╭─ Selection
2.7. States vs. rule evaluationRule set evaluation scales with O(n), where n is the number of rules in the set. However, state lookup scales with O(\log m), where m is the number of states. The constant cost of one state key comparison is not significantly higher than the comparison of the parameters of one rule. This means that even with smaller rule sets, filtering statefully is actually more efficient as packets that match an entry in the state table are not evaluated by the rule set.
2.8. Transparent rule set evaluation optimizationpf automatically optimizes the evaluation of the rule set. If a group of consecutive rules all contain the same parameter, e.g., ``source address equals 10.1.2.3,'' and a packet does not match this parameter when the first rule of the group is evaluated, the whole group of rules is skipped, as the packet can not possibly match any of the rules in the group.
When a rule set is loaded, the kernel traverses the set to calculate these so-called skip-steps. In each rule, for each parameter, there is a pointer set to the next rule that specifies a different value for the parameter.
During rule set evaluation, if a packet does not match a rule parameter, the pointer is used to skip to the next rule which could match, instead of the very next rule in the set.
The skip-steps optimization is completely transparent to the user because it happens automatically without changing the meaning of any rule set.
╰─
• Set tasks
[A] Reproduce the part of the passage on pf rule evaluation that runs from "2.7. States vs." up to and including "in the group.".
[B] Does the passage on pf rule evaluation support each statement? Answer yes or no, and quote the words that decide it. (i) Skip-steps are calculated when a rule set is loaded. (ii) The user has to turn on the skip-steps optimization manually. (iii) Packets that match an entry in the state table are still evaluated by the rule set.
╭─ Information shown
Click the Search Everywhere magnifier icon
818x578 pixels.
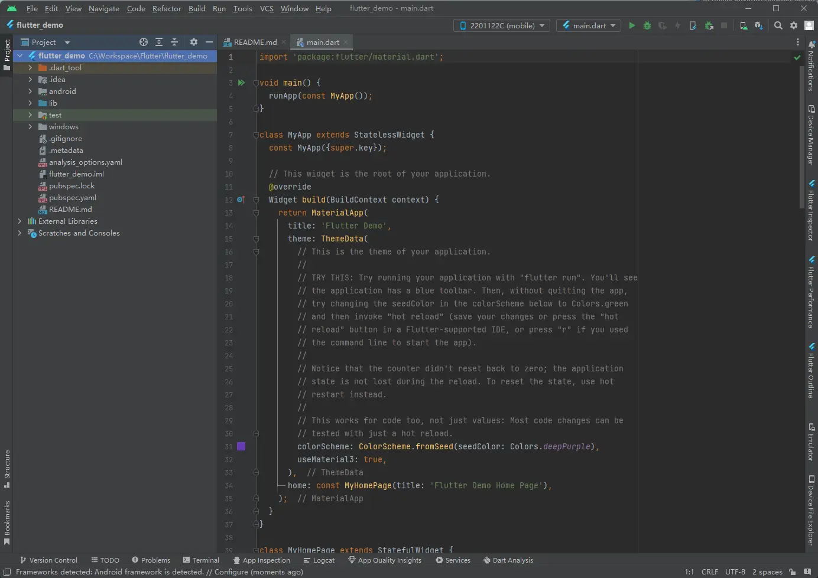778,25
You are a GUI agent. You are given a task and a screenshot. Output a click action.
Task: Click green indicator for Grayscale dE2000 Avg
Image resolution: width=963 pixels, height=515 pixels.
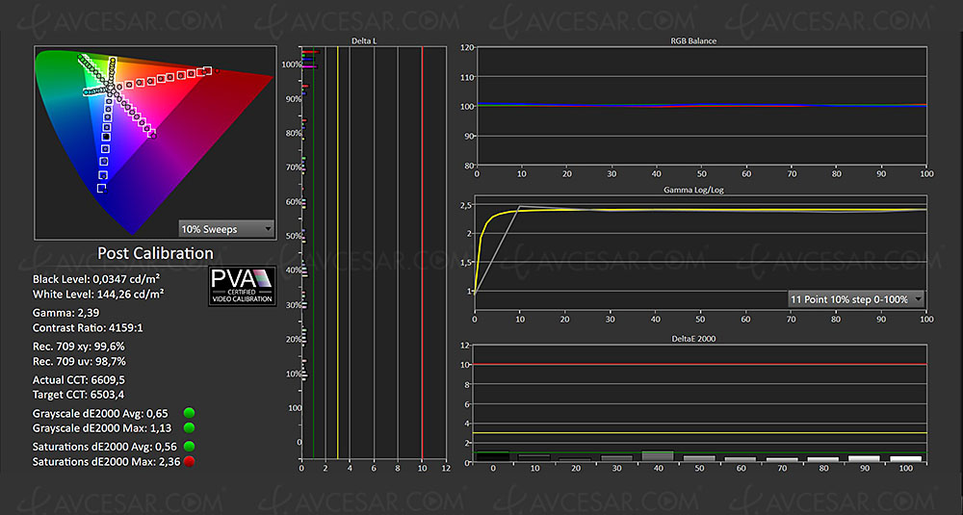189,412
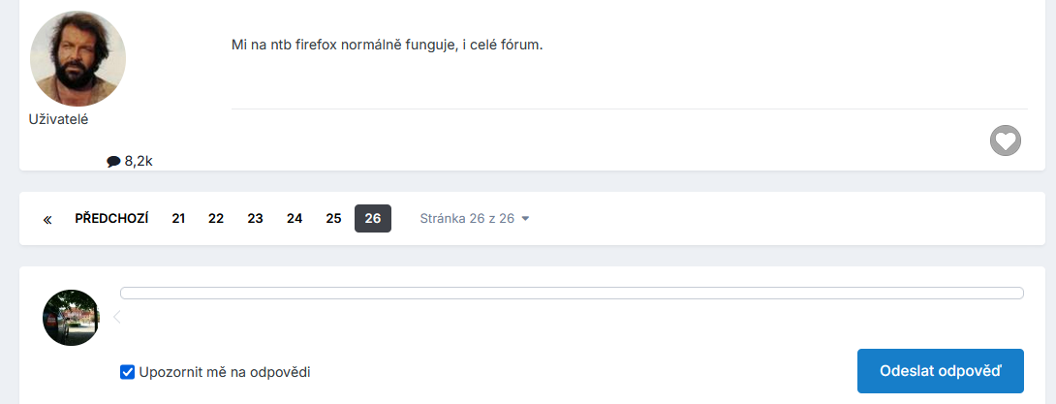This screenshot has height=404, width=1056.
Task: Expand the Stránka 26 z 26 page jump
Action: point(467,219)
╰─
• Completed exercise
[A]
2.7. States vs. rule evaluationRule set evaluation scales with O(n), where n is the number of rules in the set. However, state lookup scales with O(\log m), where m is the number of states. The constant cost of one state key comparison is not significantly higher than the comparison of the parameters of one rule. This means that even with smaller rule sets, filtering statefully is actually more efficient as packets that match an entry in the state table are not evaluated by the rule set.
2.8. Transparent rule set evaluation optimizationpf automatically optimizes the evaluation of the rule set. If a group of consecutive rules all contain the same parameter, e.g., ``source address equals 10.1.2.3,'' and a packet does not match this parameter when the first rule of the group is evaluated, the whole group of rules is skipped, as the packet can not possibly match any of the rules in the group.

[B]
(i) Yes: "When a rule set is loaded, the kernel traverses the set to calculate these so-called skip-steps."
(ii) No: "it happens automatically without changing the meaning of any rule set."
(iii) No: "packets that match an entry in the state table are not evaluated by the rule set."